* Task goal
The span to be transcribed begins with the line that contains "January 2025 (26, 1317)" and ends with the last line of the listing; copy it exactly and include nothing else.

* Given data

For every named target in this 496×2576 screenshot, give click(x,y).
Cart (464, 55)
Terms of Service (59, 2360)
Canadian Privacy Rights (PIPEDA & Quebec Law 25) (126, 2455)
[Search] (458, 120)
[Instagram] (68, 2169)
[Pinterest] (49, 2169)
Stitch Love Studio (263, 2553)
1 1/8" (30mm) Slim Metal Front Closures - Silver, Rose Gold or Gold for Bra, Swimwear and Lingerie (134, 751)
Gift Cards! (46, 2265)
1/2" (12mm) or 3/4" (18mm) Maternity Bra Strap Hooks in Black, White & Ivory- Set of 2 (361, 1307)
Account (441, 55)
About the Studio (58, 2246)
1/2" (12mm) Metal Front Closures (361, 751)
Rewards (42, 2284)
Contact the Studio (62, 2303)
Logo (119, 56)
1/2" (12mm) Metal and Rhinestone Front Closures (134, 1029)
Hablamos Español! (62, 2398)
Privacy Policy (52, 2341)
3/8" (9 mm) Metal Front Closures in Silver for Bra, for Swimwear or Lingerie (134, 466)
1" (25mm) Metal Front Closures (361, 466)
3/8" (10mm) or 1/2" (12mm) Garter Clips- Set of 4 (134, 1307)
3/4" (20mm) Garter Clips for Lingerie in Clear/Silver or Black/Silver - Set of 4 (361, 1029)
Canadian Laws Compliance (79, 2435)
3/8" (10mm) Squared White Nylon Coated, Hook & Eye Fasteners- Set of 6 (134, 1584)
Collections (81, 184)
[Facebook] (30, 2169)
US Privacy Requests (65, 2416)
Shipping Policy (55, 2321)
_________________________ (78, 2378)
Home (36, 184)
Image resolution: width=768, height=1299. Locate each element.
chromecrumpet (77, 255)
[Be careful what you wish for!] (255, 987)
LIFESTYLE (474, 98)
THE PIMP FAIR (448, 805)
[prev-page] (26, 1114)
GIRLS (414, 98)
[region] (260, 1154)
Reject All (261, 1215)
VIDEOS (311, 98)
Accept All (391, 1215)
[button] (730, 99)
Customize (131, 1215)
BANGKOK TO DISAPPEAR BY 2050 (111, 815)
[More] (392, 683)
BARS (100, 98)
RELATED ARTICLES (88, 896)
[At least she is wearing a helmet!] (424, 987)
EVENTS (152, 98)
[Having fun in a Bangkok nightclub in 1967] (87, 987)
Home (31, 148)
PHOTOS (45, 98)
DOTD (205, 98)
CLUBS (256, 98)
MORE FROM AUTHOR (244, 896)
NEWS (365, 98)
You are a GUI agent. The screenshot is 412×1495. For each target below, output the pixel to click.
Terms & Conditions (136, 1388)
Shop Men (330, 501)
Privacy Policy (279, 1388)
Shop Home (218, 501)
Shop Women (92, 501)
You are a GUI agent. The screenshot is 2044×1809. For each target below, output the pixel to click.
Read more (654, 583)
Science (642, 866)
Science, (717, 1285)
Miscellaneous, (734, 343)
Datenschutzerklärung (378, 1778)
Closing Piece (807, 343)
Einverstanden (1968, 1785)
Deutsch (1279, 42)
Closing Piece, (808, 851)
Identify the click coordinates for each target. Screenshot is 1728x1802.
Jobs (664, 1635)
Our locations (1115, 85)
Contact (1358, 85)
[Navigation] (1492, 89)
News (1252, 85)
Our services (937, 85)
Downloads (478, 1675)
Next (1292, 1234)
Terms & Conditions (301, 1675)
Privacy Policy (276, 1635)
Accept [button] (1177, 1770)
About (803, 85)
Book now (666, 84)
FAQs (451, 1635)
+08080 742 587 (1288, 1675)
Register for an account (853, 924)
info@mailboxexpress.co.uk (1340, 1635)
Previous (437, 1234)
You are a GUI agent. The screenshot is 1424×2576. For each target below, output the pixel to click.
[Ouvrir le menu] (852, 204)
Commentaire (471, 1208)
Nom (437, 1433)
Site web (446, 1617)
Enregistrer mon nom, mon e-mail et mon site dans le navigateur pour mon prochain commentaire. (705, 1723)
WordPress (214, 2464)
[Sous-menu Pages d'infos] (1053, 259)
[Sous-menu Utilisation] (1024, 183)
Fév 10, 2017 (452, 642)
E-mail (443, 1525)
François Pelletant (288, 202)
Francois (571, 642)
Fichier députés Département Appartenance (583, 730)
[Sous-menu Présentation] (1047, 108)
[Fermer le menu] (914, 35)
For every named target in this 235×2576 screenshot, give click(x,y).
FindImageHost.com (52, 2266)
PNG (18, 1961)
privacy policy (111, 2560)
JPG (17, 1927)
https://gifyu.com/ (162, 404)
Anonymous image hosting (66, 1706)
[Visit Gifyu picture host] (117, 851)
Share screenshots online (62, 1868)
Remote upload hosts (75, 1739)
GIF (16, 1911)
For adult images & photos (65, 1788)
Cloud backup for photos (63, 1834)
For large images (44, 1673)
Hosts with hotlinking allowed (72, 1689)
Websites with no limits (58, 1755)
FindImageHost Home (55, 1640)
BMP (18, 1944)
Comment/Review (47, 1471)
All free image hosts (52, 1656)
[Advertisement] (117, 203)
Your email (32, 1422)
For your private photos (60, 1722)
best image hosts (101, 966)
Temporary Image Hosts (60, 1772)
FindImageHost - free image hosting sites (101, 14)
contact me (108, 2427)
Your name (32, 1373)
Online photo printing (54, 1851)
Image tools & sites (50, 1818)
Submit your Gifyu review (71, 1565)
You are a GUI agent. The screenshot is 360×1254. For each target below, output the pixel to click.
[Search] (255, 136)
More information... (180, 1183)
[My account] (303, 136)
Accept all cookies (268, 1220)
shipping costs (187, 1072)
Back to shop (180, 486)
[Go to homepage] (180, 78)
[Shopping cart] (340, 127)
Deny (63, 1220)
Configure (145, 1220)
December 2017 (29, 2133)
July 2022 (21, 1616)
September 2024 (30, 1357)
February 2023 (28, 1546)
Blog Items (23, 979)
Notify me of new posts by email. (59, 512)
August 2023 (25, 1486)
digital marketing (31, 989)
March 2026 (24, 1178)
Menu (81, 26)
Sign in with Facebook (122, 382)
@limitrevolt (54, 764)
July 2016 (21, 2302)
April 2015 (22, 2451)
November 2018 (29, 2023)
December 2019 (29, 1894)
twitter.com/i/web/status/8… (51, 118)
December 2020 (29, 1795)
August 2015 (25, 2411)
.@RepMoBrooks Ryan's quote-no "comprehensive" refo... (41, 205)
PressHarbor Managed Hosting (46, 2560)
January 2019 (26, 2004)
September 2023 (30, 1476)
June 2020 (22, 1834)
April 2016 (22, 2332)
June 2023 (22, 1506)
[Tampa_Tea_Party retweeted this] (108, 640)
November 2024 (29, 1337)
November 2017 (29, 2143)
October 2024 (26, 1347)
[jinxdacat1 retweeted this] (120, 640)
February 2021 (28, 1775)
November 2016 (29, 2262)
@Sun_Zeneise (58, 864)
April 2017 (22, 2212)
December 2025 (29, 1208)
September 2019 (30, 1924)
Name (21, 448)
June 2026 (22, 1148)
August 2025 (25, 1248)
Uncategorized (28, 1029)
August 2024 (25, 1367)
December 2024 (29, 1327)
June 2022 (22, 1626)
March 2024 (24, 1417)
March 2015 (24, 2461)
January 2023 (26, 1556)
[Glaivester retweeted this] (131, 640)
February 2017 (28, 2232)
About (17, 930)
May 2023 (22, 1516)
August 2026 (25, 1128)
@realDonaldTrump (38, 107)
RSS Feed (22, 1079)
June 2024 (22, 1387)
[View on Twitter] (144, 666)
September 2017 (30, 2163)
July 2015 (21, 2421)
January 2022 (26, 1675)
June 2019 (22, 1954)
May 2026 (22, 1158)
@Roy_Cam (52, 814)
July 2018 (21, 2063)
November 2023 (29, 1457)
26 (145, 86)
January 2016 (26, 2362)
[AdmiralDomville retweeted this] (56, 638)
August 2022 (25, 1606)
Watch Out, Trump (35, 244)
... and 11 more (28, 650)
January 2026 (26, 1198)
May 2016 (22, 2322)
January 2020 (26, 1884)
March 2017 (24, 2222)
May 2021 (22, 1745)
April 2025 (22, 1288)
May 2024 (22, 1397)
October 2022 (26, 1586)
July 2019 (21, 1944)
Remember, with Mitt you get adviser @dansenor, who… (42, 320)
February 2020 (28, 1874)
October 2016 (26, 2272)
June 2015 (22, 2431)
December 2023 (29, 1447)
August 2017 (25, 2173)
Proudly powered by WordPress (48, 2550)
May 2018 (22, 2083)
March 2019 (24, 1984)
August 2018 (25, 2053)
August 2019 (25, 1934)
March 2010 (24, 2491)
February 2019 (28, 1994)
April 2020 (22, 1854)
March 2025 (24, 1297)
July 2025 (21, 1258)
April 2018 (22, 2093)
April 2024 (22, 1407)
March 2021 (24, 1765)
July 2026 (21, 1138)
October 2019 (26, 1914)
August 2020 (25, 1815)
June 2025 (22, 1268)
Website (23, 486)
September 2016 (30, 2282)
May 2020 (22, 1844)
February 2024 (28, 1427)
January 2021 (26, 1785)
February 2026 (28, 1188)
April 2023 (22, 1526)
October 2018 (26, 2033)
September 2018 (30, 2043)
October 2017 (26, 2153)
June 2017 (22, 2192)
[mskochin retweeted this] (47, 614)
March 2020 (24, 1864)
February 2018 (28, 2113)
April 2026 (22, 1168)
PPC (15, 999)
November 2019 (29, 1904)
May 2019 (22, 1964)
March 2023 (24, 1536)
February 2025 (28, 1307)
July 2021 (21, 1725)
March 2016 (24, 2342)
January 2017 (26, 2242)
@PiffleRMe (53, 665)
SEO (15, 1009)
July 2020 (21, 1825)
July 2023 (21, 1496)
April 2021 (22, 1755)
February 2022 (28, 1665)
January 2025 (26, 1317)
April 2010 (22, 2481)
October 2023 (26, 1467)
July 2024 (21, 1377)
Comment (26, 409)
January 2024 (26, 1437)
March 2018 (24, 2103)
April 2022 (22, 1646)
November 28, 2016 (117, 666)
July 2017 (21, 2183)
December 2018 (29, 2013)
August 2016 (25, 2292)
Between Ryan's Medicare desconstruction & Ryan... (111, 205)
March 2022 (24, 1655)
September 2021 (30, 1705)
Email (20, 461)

* Answer space
January 2025 (26, 1317)
April 2010 (22, 2481)
October 2023 (26, 1467)
July 2024 (21, 1377)
Comment (26, 409)
January 2024 (26, 1437)
March 2018 (24, 2103)
April 2022 (22, 1646)
November 28, 2016 (117, 666)
July 2017 (21, 2183)
December 2018 (29, 2013)
August 2016 (25, 2292)
Between Ryan's Medicare desconstruction & Ryan... (111, 205)
March 2022 (24, 1655)
September 2021 (30, 1705)
Email (20, 461)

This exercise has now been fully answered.